Très souvent pour paraphraser Thomas Kuhn, on résume sa pensée en disant « La science, c’est ce que font les scientifiques — et les scientifiques sont des femmes et des hommes qui travaillent dans des situations historiques et sociales concrètes. », la citation exacte étant “The practitioners of a mature science are men [and women] committed to the same rules and criteria for scientific practice… Scientific knowledge is the product of a community with a very special history.” Une idée qu’exprime bien le témoignage de Christian Semperes, ancien chef d’exploitation d’une centrale nucléaire, qui nous explique ici l’origine des prénoms donnés aux turbines de centrales nucléaires.
Christine, la turbine de l’EPR de Flamanville 3 : une enfance tumultueuse, mais aujourd’hui dans la cour des grandes !
Le réacteur de Flamanville 3 vient d’atteindre les 100 % de sa puissance nominale. Mais c’est de Christine dont je vais vous parler aujourd’hui, la turbine de l’EPR, ainsi prénommée. Je vais aussi vous parler de celles et ceux qui l’ont baptisée « Christine » et qui perpétuent une tradition et un rite industriel, le service au public chevillé au corps.
Je dédie cet article à Madame Élisabeth Borne, qui manifestement ne connaissait pas cette tradition lorsqu’elle se félicitait d’avoir mis fin à Fessenheim. Je le dédie aussi à toutes celles et à tous ceux qui ont fait du nucléaire leur grand Satan, et particulièrement à celles et ceux qui, au pouvoir, ont opposé nucléaire et énergies renouvelables.
La tradition des turbines baptisées par un prénom de femme
Dans le monde du nucléaire, les turbines ne sont pas de simples machines qui tournent. Elles ont un prénom, une histoire, et parfois un caractère bien trempé ! Depuis le début de la construction du parc nucléaire, toutes les turbines ont été baptisées avec des prénoms de femmes, choisis parmi ceux des premières assistantes de direction du site. Flamanville 3 n’a bien sûr pas dérogé à cette tradition ancestrale : la turbine de l’EPR s’appelle Christine. La Christine qui lui a prêté son prénom se reconnaîtra.
Manifestement, Madame Élisabeth Borne ne connaissait pas cette tradition en célébrant l’arrêt de Fessenheim. Elle se réjouissait en ces termes : « Il y a ceux qui parlent de l’arrêt de centrales nucléaires. Eh bien, nous, on le fait. » Ce n’est pas une centrale nucléaire que vous avez arrêtée, Madame. Ce sont deux membres de la famille des exploitants nucléaires que vous avez sacrifiés, en parfaite santé d’après l’Autorité de Sûreté Nucléaire, sur l’autel de l’écologisme.

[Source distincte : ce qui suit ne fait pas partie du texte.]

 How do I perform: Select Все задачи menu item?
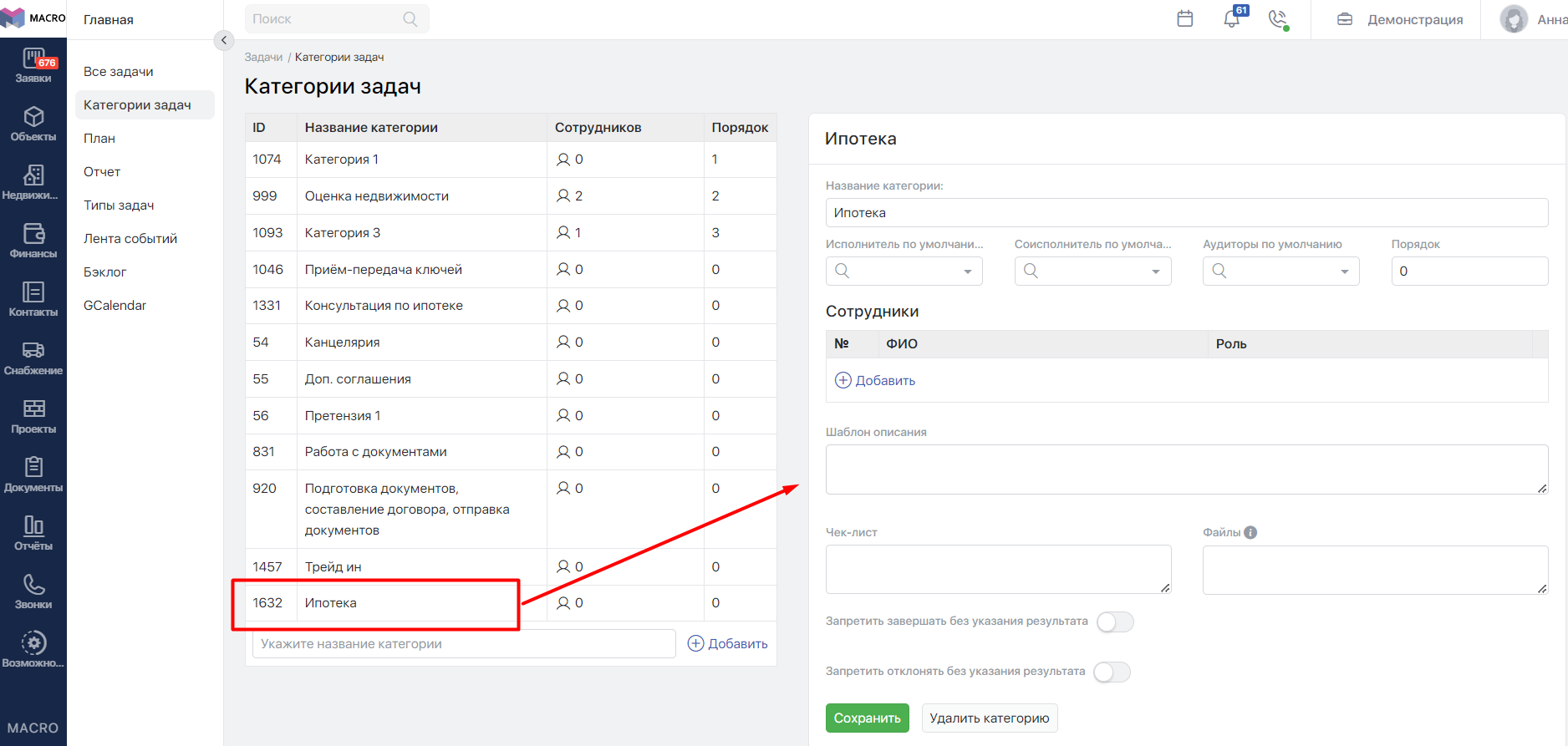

Mais d’où vient cette tradition des prénoms de baptême des turbines ? Quelle est sa signification ? Quel est le symbole ?
Une tradition perpétuant des rites dans les industries à risques
Dans toutes les industries à risque, cette tradition se perpétue. Mon grand-père cheminot aimait me raconter l’épopée du rail du début du XXᵉ siècle. Les chauffeurs prénommaient leur locomotive à vapeur du prénom d’une femme : leur mère, leur sœur, leur épouse, leur fille. Je m’interrogeais sur l’origine de cette tradition. J’imagine qu’elle pourrait provenir de l’ouvrage « La Bête humaine », dans lequel Émile Zola personnifie les locomotives comme des créatures presque vivantes. Mais son origine est bien plus ancienne, liée à la culture maritime et aux métiers industriels.
D’ailleurs, la locomotive à vapeur « Pacific 231 K8 » était surnommée « La Belle », encore une référence à une caractéristique féminine, la beauté. Auprès de sa machine, tous les sens sont en éveil : la vue de son apparence, le toucher de sa chaleur, l’écoute de ses bruits, la senteur de son odeur — autant d’indicateurs de son état de santé. Sa machine vit comme un être humain, et on en prend soin. Cette tradition est une formidable histoire humaine.
Dans un contexte de dur labeur, de sueur, d’huile de coude, de jus de cerveau et de difficultés psychologiques, l’être humain ressent le besoin de personnifier son outil de travail. Cette machine est colossale. Il faut la bichonner pour la dompter.
La croissance de Christine
Alors, on a pris soin de Christine de l’EPR. On a veillé à son état de santé tout au long de sa construction, comme un enfant qu’on a vu naître, grandir et prononcer ses premiers mots. Quand elle est tombée, on l’a soignée. On a planté un tuteur pour que la plante pousse bien droite. Et on a repositionné le tuteur lorsque la plante a dérivé du chemin tracé.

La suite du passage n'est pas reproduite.